O apoio ostensivo a Serra pelos tucanos ocorrerá nas eleições para os governos de São Paulo, Ceará, Pará e Mato Grosso do Sul, em que o adversário do PSDB é o PT. No Ceará, contudo, o PMDB ameaça apoiar o candidato petista, José Airton, reforçando o palanque de Luiz Inácio Lula da Silva no Estado. O PMDB disputará com o PT, por sua vez, no Distrito Federal e no Rio Grande do Sul, oferecendo os palanques de Joaquim Roriz e Germano Rigotto, respectivamente, ao candidato tucano.

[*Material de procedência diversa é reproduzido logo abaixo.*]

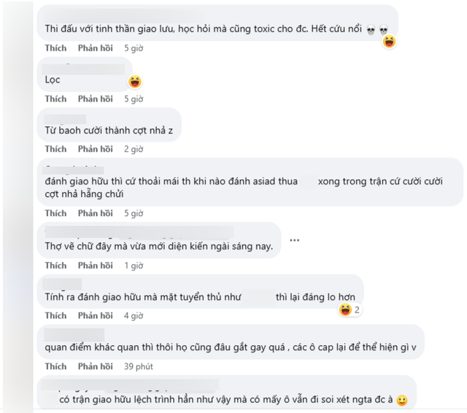The height and width of the screenshot is (413, 467).
Task: Like the "đánh giao hữu thì cứ thoải mái" comment
Action: [55, 214]
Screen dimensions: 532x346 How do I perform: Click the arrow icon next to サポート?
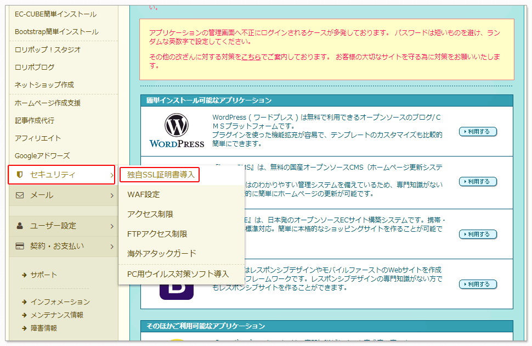[24, 275]
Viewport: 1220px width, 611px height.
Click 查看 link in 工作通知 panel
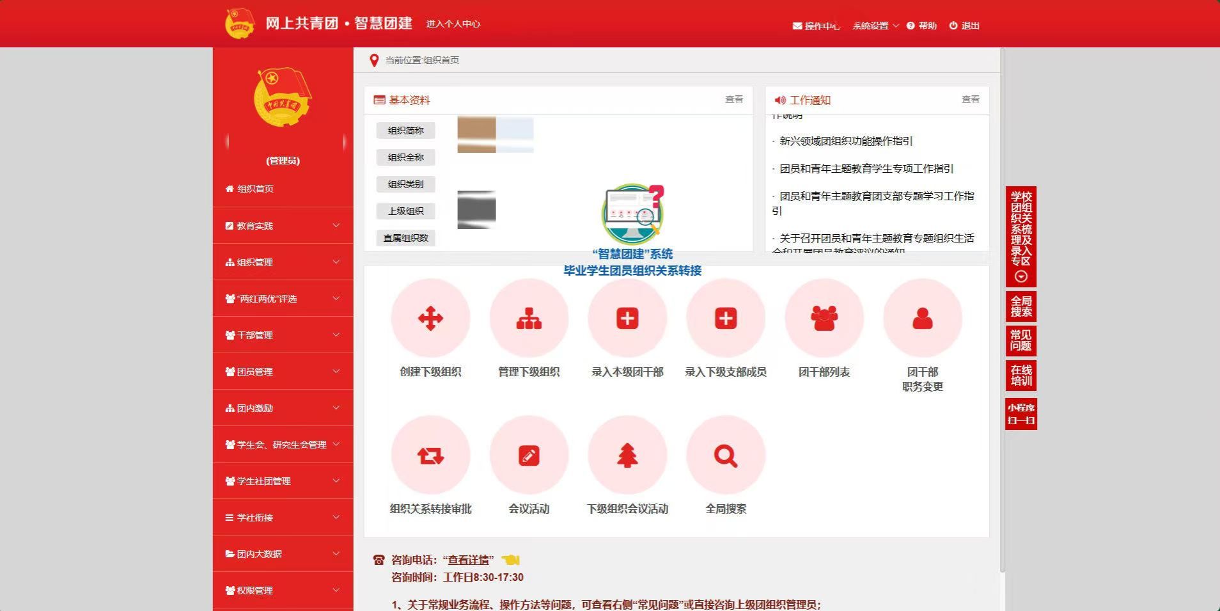970,99
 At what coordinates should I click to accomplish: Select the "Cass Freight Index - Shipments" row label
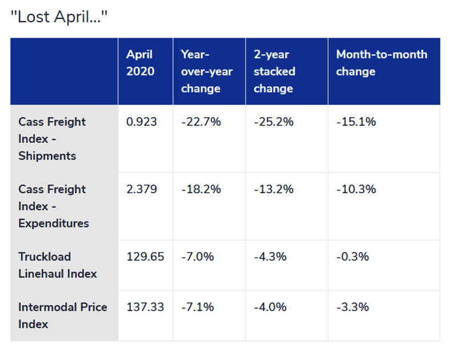click(x=52, y=139)
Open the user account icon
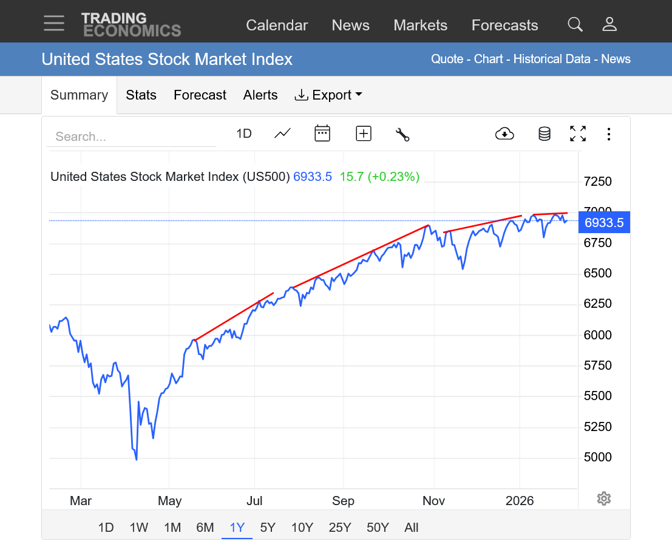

No entanto, há dificuldades entre os aliados de Serra na montagem dos palanques no Rio Grande do Norte, Rondônia, Paraíba, Sergipe e em Santa Catarina. No Paraná, o candidato tucano está buscando o apoio do PDT que concorre ao governo estadual com o senador Álvaro Dias, expulso recentemente do PSDB. A expectativa é de que o senador Roberto Requião, do PMDB, reafirme seu apoio a Luiz Inácio Lula da Silva. O PFL paranaense deve assumir uma posição neutra no Estado, mas nacionalmente ficará com Serra. O candidato do PSDB quer uma definição de seus aliados peemedebistas em Santa Catarina. Caso o candidato Luiz Henrique opte pelo apoio a Lula, Serra já informou ao presidente do PMDB, Michel Temer (SP), que subirá no palanque de Esperidião Amin, do PPB.

O candidato tucano pretende apoiar o PPB no Rio Grande do Norte, mas o PFL no Estado, liderado pelo senador José Agripino, já avisou a Serra que vai apoiá-lo na corrida presidencial mas que, no Estado, ficará com a candidata Wilma Faria (PSB). Ela subirá no palanque de Lula. O candidato tucano quer evitar esse tipo de situação em que o partido adotará uma posição diferente da estadual.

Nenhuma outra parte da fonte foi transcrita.